The DCAT Application profile for data portals in Europe (DCAT-AP) is a result of European efforts for standards-based harmonisation of dataset and data catalogue specifications. It aims at creating a European data ecosystem by increasing the discoverability and reuse of open government data and improving the interoperability of data portals. The achievement of this target would support the objectives of public administrations to fulfil their transparency goals, reduce barriers to cross-border business and allow consumers to develop innovative solutions based on data.
Today, almost 900,000 datasets coming from all over Europe are available for the exploration and reuse by public through a single point of access - the European Data Portal. The portal automatically harvests datasets from 77 European data catalogues. They are harmonised and linked together by a common cross-domain metadata language - DCAT-AP. The use of DCAT-AP prevents the coexistence of disconnected information islands of European data and the fragmentation of the open data landscape.
Moreover, 12 EU countries have implemented the DCAT Application Profile, using natively DCAT-AP with extensions in Open Data Portals, while the major part of other catalogues is DCAT-AP compliant.
DCAT-AP has been further extended by GeoDCAT-AP for describing geospatial datasets, dataset series and services. Another extension StatDCAT-AP aims at delivering specifications and tools that enhance interoperability between descriptions of statistical datasets within the statistical domain and between statistical data and open data portals.
By complying with DCAT-AP and its extensions, data publishers automatically comply with other existing international standards and specifications such as INSPIRE, ISO19115, SDMX and Schema.org. The latter will enable the datasets to be better discoverable by the search engines such as Google Dataset Search.
Using DCAT-AP for the EU Institutions and Agencies data - EU Open Data Portal’s point of view
The DCAT-AP is a reference metadata standard for open data of the EU Institutions, agencies and bodies as published on the EU Open Data Portal. The portal - created by Commission Decision 2011/833/EU - is the central point of access to over 13,500 datasets coming from 79 institutional data providers.

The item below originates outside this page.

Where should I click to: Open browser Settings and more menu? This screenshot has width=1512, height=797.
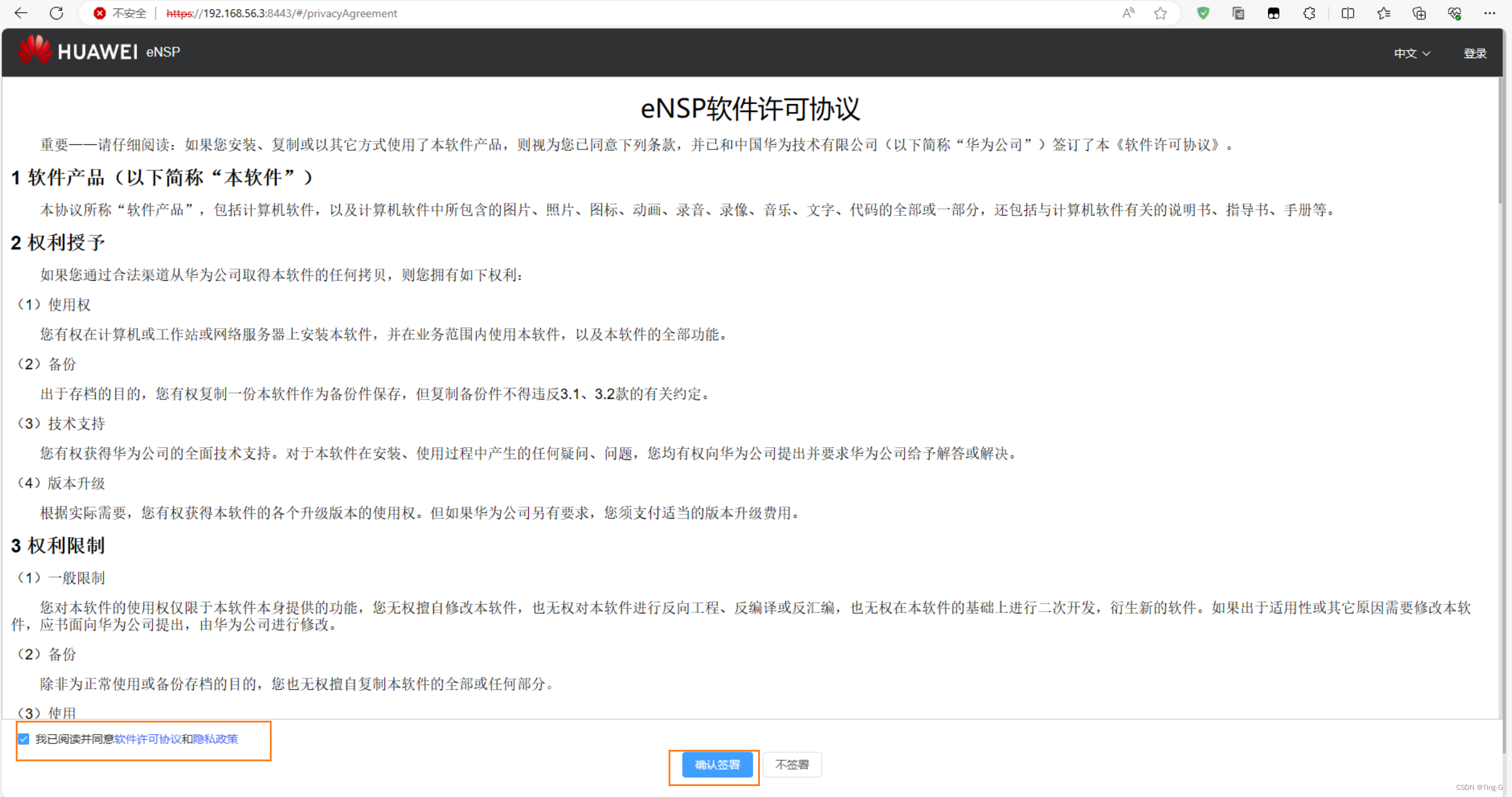[x=1490, y=13]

Describing the multidisciplinary datasets coming from the European Union authoritative sources goes together with a number of high-level requirements.
From the point of view of data publishers, the model should be flexible enough to embrace the cross-domain datasets by providing a framework of elements common to all metadata records.
From the point of view of data consumers, the model should cover essential elements allowing them to understand how the data has been produced, processed, what is the quality of the data, what other related data exist, how potentially it can be reused and what are the limitations of the reuse.
DCAT-AP, being a specification based on the Data Catalogue Vocabulary (DCAT) developed by W3C, makes use of various well-known vocabularies. Thanks to this, it brings together essential elements for describing datasets and their distributions and covers multiple needs. Also, being not only a metadata standard but an application profile, DCAT-AP adds additional constraints, such as a minimum set of required metadata fields and association of the controlled vocabularies into the description of datasets. This is necessary for insuring further harmonisation, interoperability and high quality of metadata.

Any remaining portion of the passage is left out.